Form 8-K

 

SECURITIES AND EXCHANGE COMMISSION

Washington, D.C. 20549

 


 

FORM 8-K

 


 

CURRENT REPORT

Pursuant to Section 13 or 15(d)

of the Securities Exchange Act of 1934

 

March 29, 2005

Date of Report (date of earliest event reported)

 


 

ALTIRIS, INC.

(Exact name of registrant as specified in its charter)

 


 

Delaware   000-49793   87-0616516
(State or other jurisdiction of
incorporation or organization)
  (Commission file number)   (I.R.S. Employer
Identification No.)

 

588 West 400 South

Lindon, Utah 84042

(Address of principal executive offices)

 

(801) 805-2400

(Registrant’s telephone number, including area code)

 


 

Check the appropriate box below if the Form 8-K filing is intended to simultaneously satisfy the filing obligation of the registrant under any of the following provisions:

 

¨ Written Communications pursuant to Rule 425 under the Securities Act (17 CFR 230.425)

 

¨ Soliciting material pursuant to Rule 14a-12 under the Exchange Act (17 CFR 240.14a-12)

 

¨ Pre-commencement communications pursuant to Rule 14d-2(b) under the Exchange Act (17 CFR 240.14d-2(b))

 

¨ Pre-commencement communications pursuant to Rule 13e-4(c) under the Exchange Act (17 CFR 240.13e-4(c))

 


 

 


Item 2.01 Completion of Acquisition or Disposition of Assets.

 

On March 29, 2005, Altiris, Inc., a Delaware corporation (the “Registrant”) completed the acquisition of all of the outstanding capital stock of Pedestal Software, Inc. (“Pedestal”) pursuant to an Agreement and Plan of Merger dated as of March 23, 2005 (the “Merger Agreement”).

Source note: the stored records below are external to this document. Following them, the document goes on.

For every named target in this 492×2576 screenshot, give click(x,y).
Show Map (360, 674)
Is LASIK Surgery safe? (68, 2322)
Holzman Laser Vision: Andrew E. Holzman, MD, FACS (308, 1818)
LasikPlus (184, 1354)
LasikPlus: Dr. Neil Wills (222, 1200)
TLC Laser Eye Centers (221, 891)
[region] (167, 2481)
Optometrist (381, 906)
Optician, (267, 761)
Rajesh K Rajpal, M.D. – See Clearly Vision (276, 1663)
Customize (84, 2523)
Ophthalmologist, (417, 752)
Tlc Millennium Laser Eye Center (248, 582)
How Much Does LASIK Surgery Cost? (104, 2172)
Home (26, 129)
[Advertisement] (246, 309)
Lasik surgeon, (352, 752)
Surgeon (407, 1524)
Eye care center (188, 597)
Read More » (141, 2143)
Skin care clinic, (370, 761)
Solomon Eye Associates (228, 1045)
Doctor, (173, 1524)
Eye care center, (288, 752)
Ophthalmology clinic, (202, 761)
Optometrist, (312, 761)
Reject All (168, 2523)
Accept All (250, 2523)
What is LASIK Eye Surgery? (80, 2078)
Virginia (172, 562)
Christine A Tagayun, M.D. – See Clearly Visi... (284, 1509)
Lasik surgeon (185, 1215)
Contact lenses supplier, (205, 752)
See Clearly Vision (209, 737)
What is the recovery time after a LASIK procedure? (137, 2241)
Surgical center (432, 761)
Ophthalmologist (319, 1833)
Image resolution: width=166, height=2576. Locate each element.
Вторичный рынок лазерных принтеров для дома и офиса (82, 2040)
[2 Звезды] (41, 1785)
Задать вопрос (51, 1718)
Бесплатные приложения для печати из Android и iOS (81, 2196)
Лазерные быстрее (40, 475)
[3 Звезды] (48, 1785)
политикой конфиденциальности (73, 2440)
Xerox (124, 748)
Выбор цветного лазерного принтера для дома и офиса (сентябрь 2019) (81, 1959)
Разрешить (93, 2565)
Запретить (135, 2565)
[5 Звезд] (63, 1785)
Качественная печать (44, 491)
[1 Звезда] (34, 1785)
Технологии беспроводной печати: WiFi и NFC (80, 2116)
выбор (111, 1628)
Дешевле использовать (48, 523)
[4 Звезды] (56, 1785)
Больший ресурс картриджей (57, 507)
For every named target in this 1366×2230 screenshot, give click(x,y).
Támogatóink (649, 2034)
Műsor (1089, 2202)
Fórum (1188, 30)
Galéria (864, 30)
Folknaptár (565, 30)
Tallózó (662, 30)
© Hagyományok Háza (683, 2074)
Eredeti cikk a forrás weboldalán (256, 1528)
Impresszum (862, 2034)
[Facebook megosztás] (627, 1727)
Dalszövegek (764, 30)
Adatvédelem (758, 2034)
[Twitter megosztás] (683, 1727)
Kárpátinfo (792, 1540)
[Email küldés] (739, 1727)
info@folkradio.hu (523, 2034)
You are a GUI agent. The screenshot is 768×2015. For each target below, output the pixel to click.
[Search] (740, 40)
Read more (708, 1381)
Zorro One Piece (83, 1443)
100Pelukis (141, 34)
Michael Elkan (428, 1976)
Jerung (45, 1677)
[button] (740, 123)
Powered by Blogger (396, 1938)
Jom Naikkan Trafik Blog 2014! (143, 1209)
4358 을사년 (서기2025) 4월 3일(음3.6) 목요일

In accordance with the terms of the Merger Agreement, (1) the Registrant paid to the stockholders of Pedestal and the holders of vested options to purchase common stock of Pedestal, in exchange for their shares of stock and vested options, respectively, approximately $65 million in the aggregate from the existing cash reserves of the Registrant; and (2) the Registrant assumed the Pedestal 2002 Stock Option and Incentive Plan and all outstanding unvested options to purchase common stock of Pedestal. A portion of the consideration to be paid to Pedestal stockholders has been placed in escrow to satisfy certain indemnification obligations pursuant to the Merger Agreement.

 

The foregoing description of the transaction and the Merger Agreement is qualified in its entirety by reference to the Merger Agreement, a copy of which was previously filed as an exhibit to the Registrant’s Current Report on Form 8-K dated March 23, 2005.

 

Item 9.01 Financial Statements and Exhibits.

 

(a) Financial Statements of Business Acquired.

 

The financial statements required by paragraph (a) of this Item 9.01 will be filed by amendment to this report not later than 71 calendar days after the date that this initial report must be filed.

 

(b) Pro Forma Financial Information.

 

The pro forma financial information required by paragraph (b) of this Item 9.01 will be filed by amendment to this report not later than 71 calendar days after the date that this initial report must be filed.

 

(c) Exhibits.

 

The following exhibits are filed herewith:

 

Exhibit

Number


  

Exhibit Title


2.2*    Agreement and Plan of Merger, dated March 23, 2005, by and among the Registrant, Augusta Acquisition Corporation, Pedestal Software, Inc. and the stockholder representative.
*    Incorporated by reference to the exhibit of the corresponding number filed with the Registrant’s Current Report (No. 000-49793) dated March 23, 2005.

 

-1-


SIGNATURE

 

Pursuant to the requirements of the Securities Exchange Act of 1934, the registrant has duly caused this report to be signed on its behalf by the undersigned hereunto duly authorized.

 

Dated: March 31, 2005

 

ALTIRIS, INC.

        /s/ Gregory S. Butterfield            

Gregory S. Butterfield

President and Chief Executive Officer


INDEX TO EXHIBITS

 

Exhibit

Number

  

Exhibit Title


2.2*    Agreement and Plan of Merger, dated March 23, 2005, by and among the Registrant, Augusta Acquisition Corporation, Pedestal Software, Inc. and the stockholder representative.
*    Incorporated by reference to the exhibit of the corresponding number filed with the Registrant’s Current Report (No. 000-49793) dated March 23, 2005.